Il Tijuana Horror Club è un cocktail formato dalle fumose atmosfere swing degli speak-easy anni '20, dalla libertà e dalle rivoluzioni del rock'n'roll

Il Tijuana Horror Club nasce all'inizio del 2016 con una formazione di sei elementi che, dopo qualche cambio, si stabilizza nell'attuale quartetto. Joey Gaibina (voce e chitarra) e Alberto Ferrari (pianoforte e cori), archiviate le precedenti avventure col circolo culturale Stilemio e formazioni come Les Demoiselles D'Avignon e Vandals Of Swing, trovano degli spiriti affini e un'intesa esplosiva in Mario Agnelli (batteria e cori) e Mauro Barone (basso e cori), precedentemente These Oaks Are Demons e Hateline.

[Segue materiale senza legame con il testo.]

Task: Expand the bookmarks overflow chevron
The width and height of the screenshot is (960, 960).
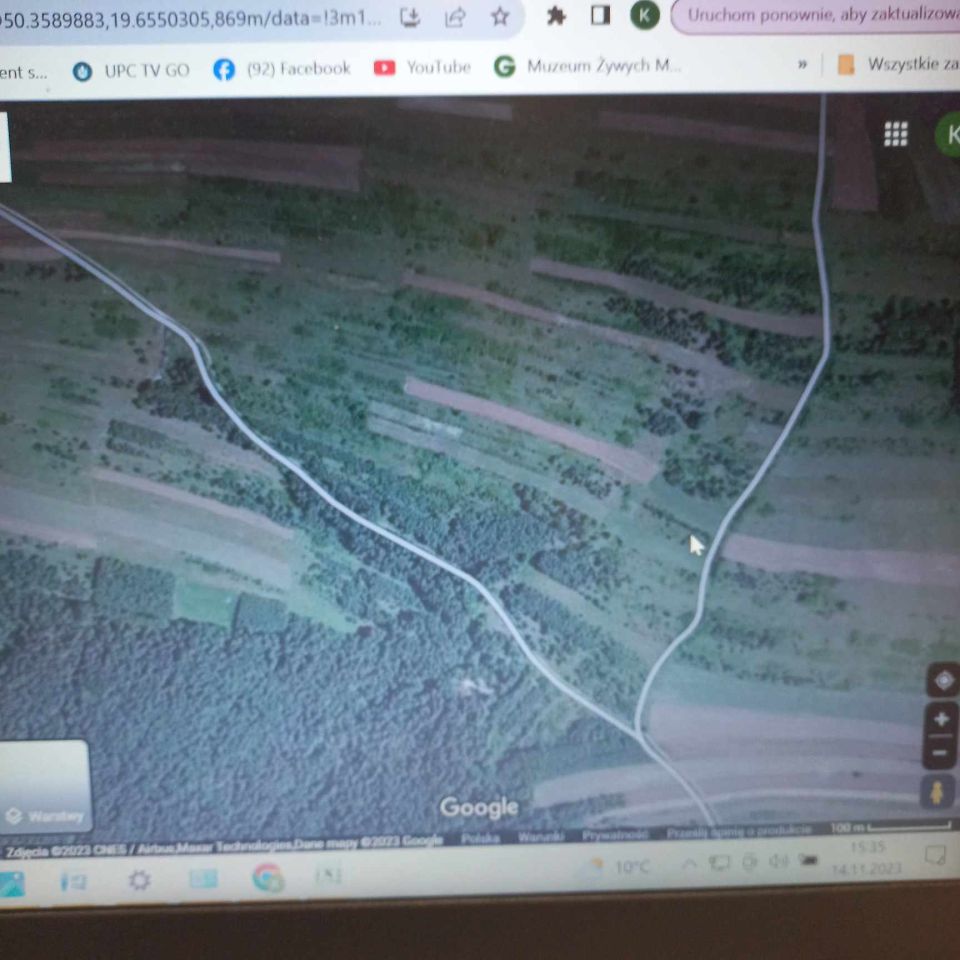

Nell'estate 2016 esce il primo video, Gettin' On Stage, girato in collaborazione con I Difficili, mentre l'estate successiva, dopo un anno di prove sia in studio che dal vivo, esce il primo disco "Swing is dead", contenente 10 pezzi inediti e interamente registrato e prodotto dal Tijuana Horror Club. Il disco è il risultato di un mix di influenze, dallo swing delle big band anni '20 e di Django Reinhardt al punk degli anni '70, passando per il rock'n'roll di Jerry Lee Lewis e lo psychobilly dei Cramps.
L'uscita del disco è accompagnata dal video di Saturday's Advices, che riprende come omaggio uno dei pochi filmati in cui compare Django Reinhardt.
Ora il Tijuana Horror Club è in giro per promuovere Swing Is Dead, mentre in sala prove si inizia già a pianificare il suo seguito.